Wall Street’s biggest bull is sticking to his stock-market optimism, even as concerns mount that corporations will eventually buckle under the pressure of higher interest rates.
(Bloomberg) — Wall Street’s biggest bull is sticking to his stock-market optimism, even as concerns mount that corporations will eventually buckle under the pressure of higher interest rates.
“We do think that things are actually getting better even though interest rates are higher,” John Stoltzfus, the chief investment strategist at Oppenheimer & Co. said on Bloomberg TV Friday.
Stocks have whipsawed in recent weeks amid expectations the Federal Reserve will keep interest rates higher for longer. Although Treasuries rallied Friday amid mounting geopolitical tensions, bond yields are still hovering near multi-decade highs.
For Stoltzfus, higher rates are not a major problem for stocks as long as they move in a smaller range. A Bank of America index of interest rate volatility is at the lowest level since September.
“We’re beginning to see the bonds really trade in a range, from a relative low to a relative high. The bond market is looking ahead and figuring out the Fed indeed is getting it right, even though it’s not infallible,” he said.

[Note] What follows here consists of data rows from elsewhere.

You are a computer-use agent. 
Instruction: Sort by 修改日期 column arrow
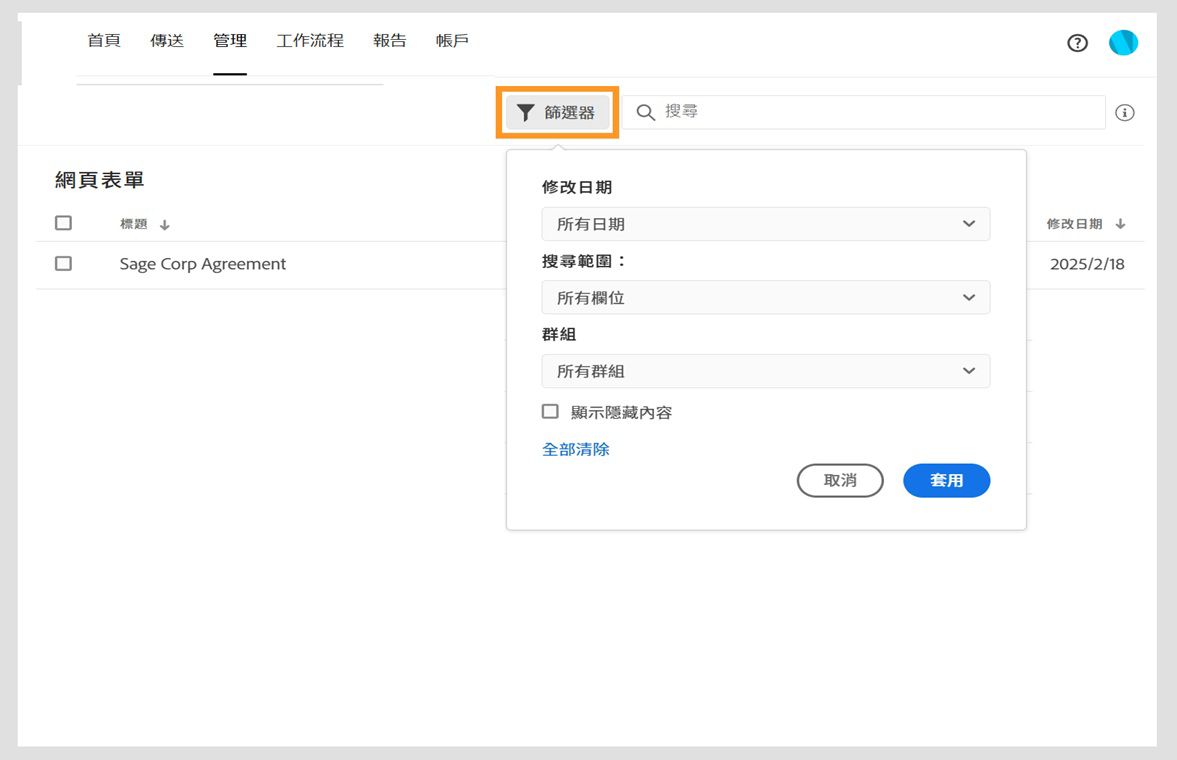click(1120, 224)
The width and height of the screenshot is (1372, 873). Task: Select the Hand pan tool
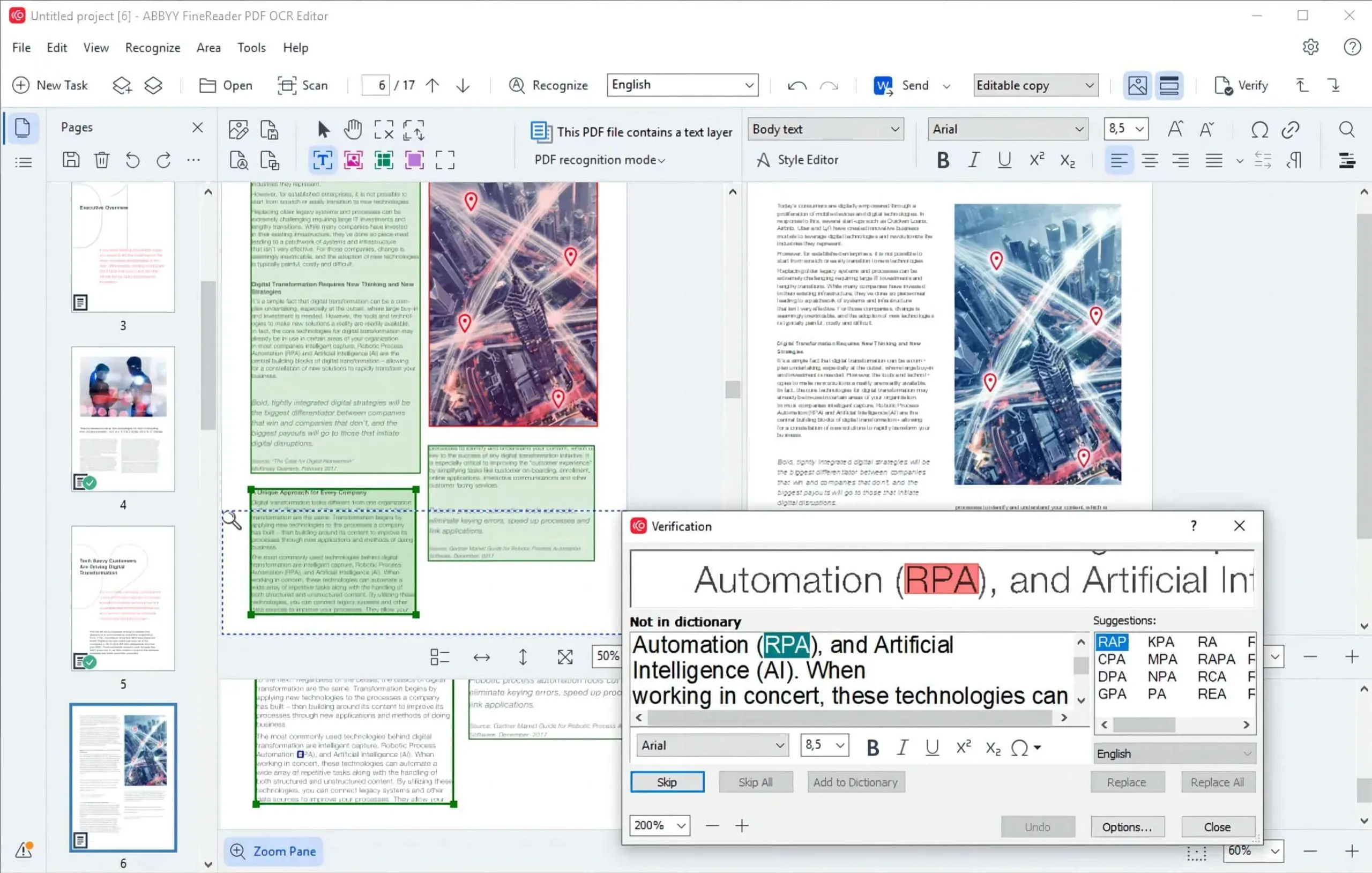tap(353, 129)
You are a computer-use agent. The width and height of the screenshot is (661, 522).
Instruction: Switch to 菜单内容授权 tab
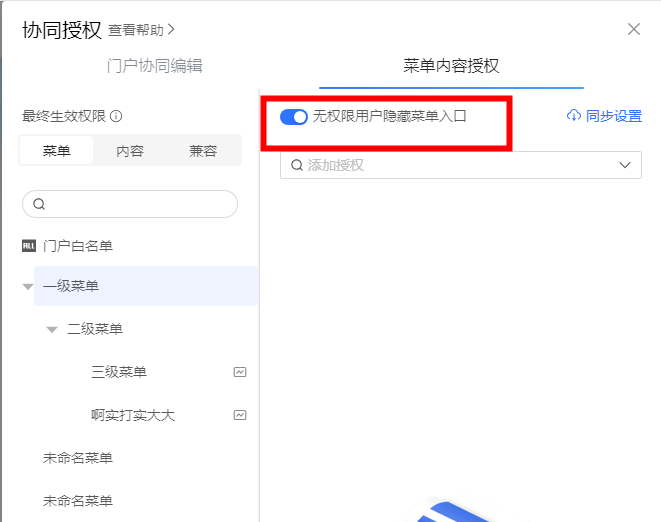point(451,66)
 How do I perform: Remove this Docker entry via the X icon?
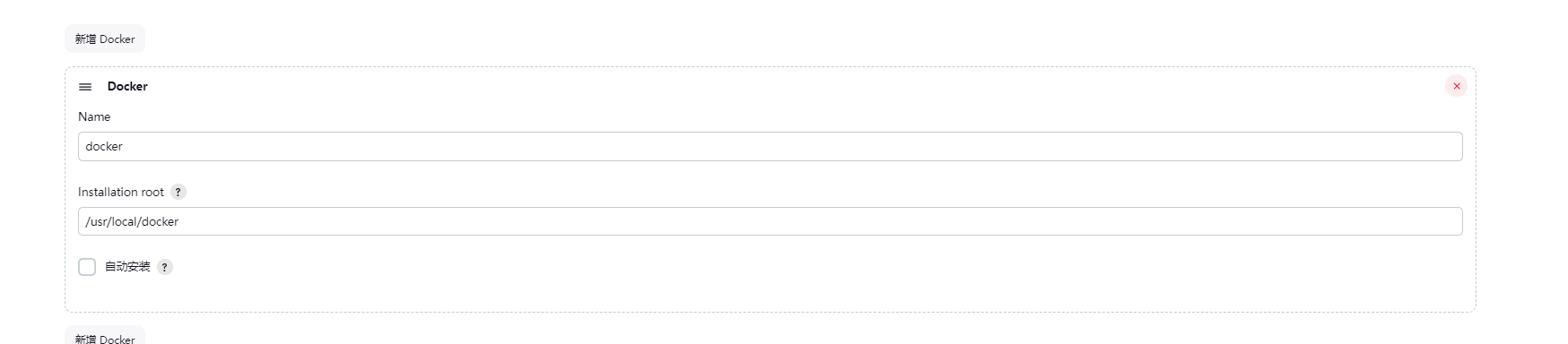1456,86
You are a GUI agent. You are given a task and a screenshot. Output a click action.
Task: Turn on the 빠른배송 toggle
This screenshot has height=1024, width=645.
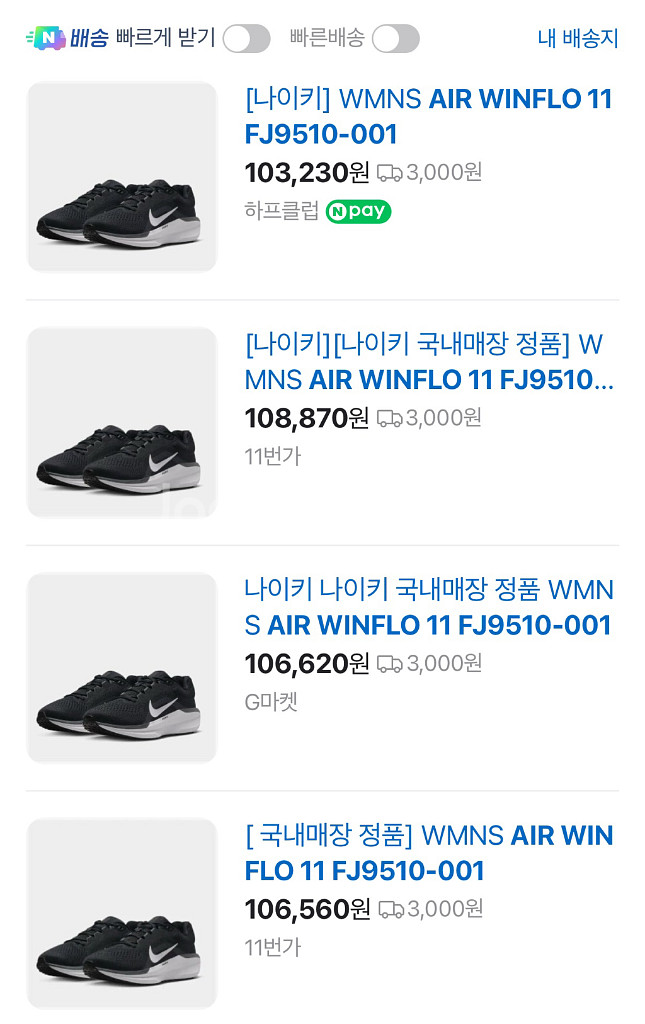coord(395,39)
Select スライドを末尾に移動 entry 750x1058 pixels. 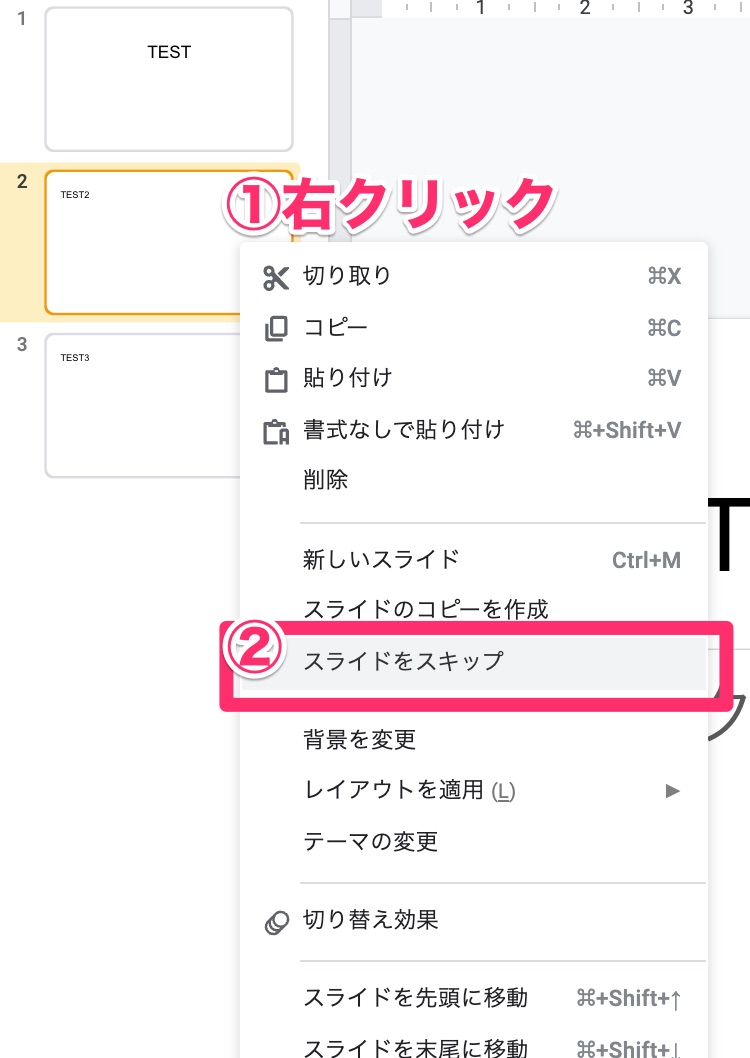[x=415, y=1047]
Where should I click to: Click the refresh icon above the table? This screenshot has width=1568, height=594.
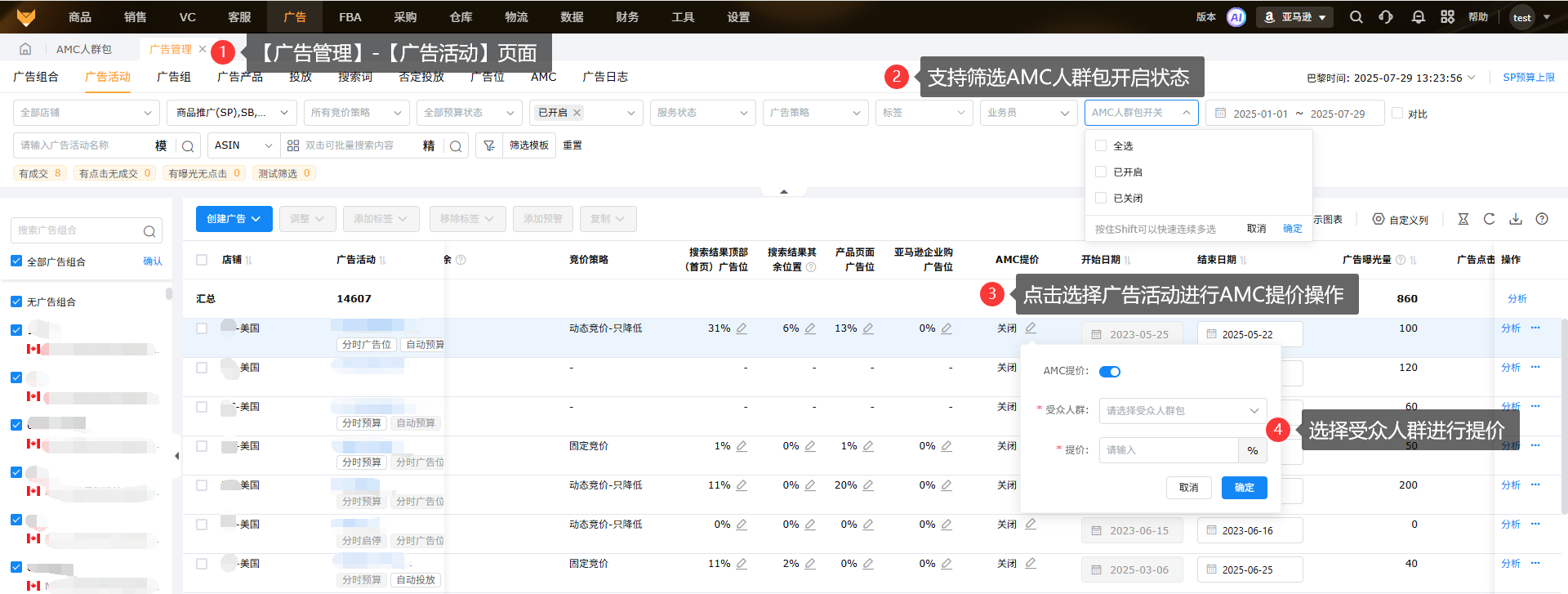pos(1490,219)
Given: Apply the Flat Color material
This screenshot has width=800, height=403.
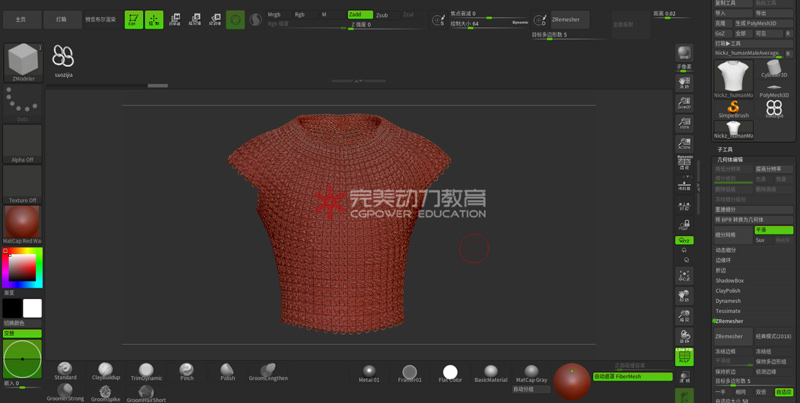Looking at the screenshot, I should coord(450,372).
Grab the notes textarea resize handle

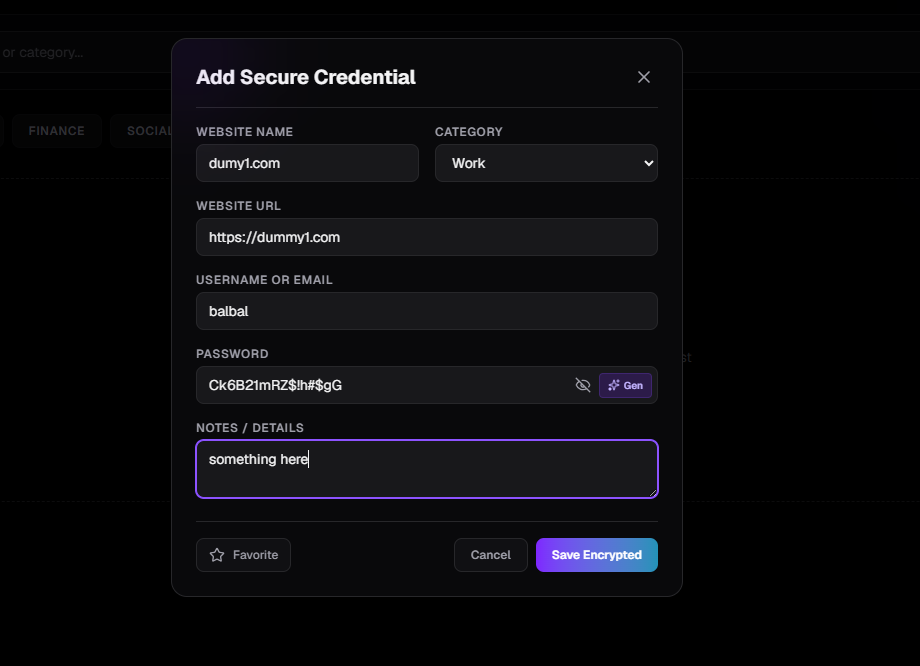(x=652, y=493)
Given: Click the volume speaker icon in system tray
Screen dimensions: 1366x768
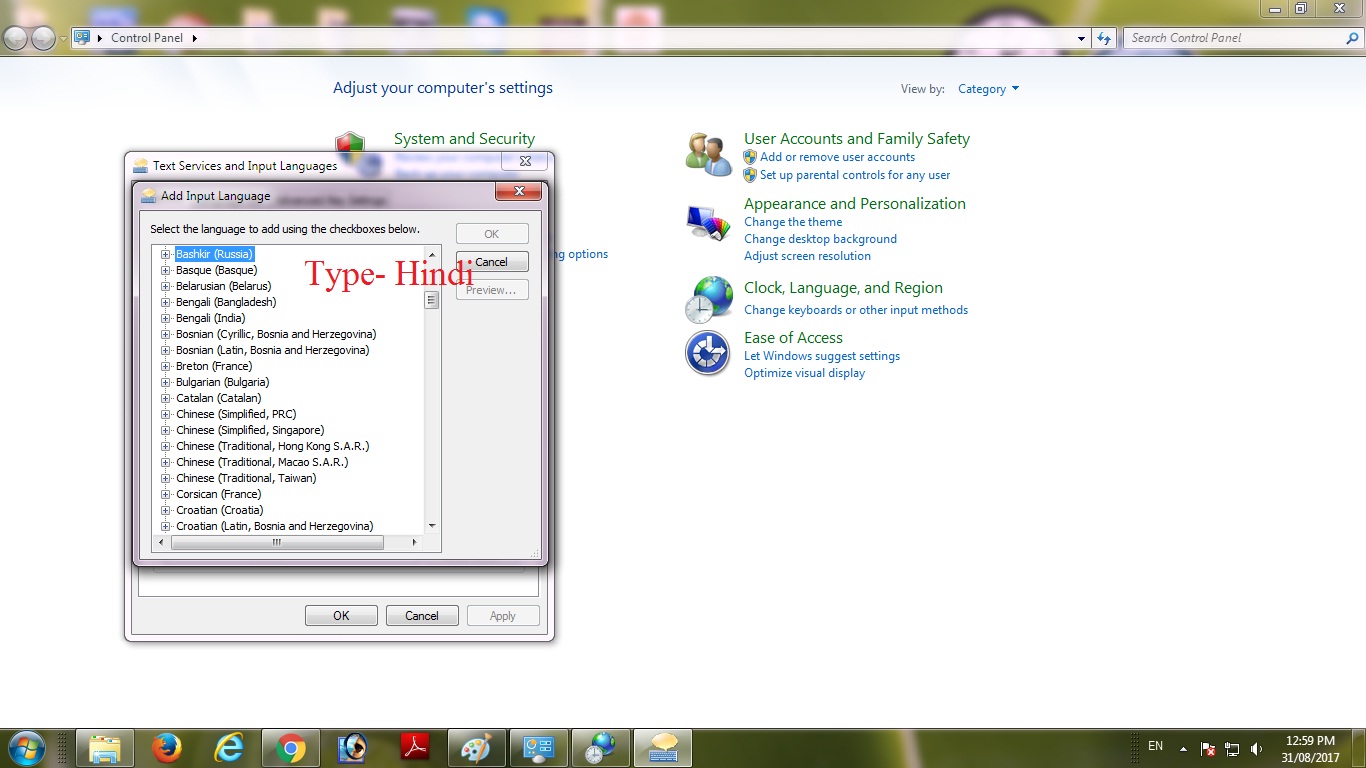Looking at the screenshot, I should coord(1255,747).
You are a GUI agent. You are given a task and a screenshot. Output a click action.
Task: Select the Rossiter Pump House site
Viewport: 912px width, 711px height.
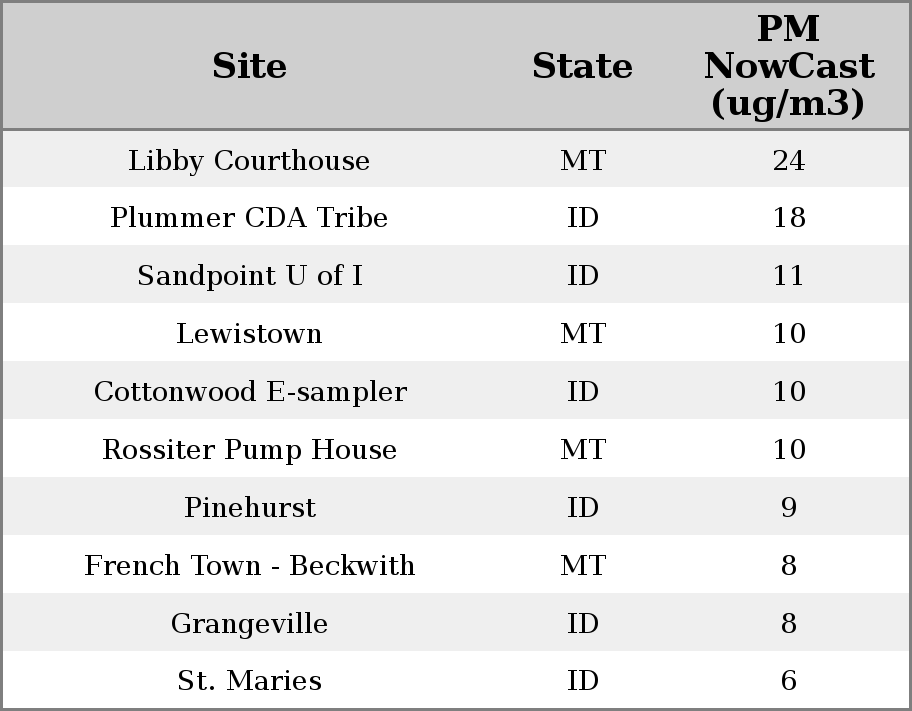click(x=249, y=450)

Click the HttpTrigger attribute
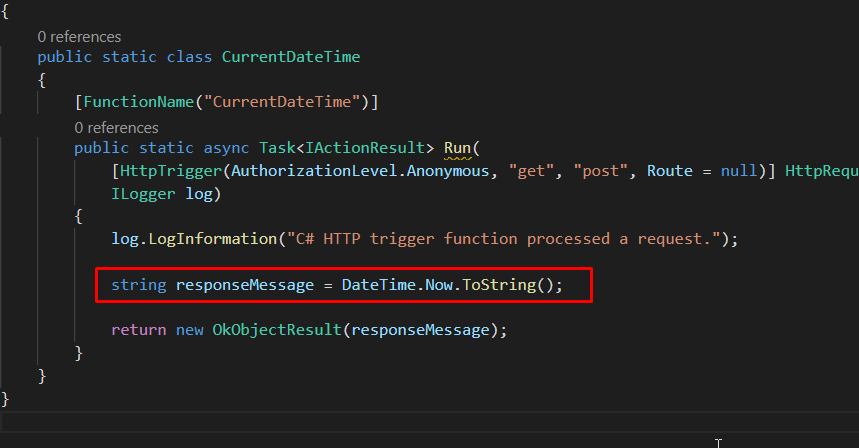coord(171,171)
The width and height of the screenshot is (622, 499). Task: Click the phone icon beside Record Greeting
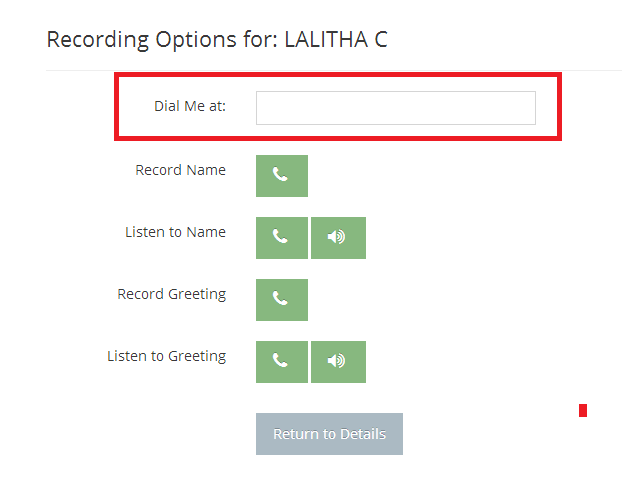[281, 300]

Stoltzfus has the highest S&P 500 price target out of all of the equity analysts tracked by Bloomberg. He predicts the US equity benchmark will end 2023 at 4,900, a roughly 13% jump from current levels. He cited a strong consumer and a strong start to bank earnings Friday morning among reasons for stock optimism.
The Oppenheimer strategist was also one of the biggest equity bulls last year, a bet that turned sour as stocks plunged. To be sure, one of his calls from last year—that US economic growth would remain well supported by consumer demand—has played out in 2023 and helped propel the S&P 500’s roughly 13% year to date gain.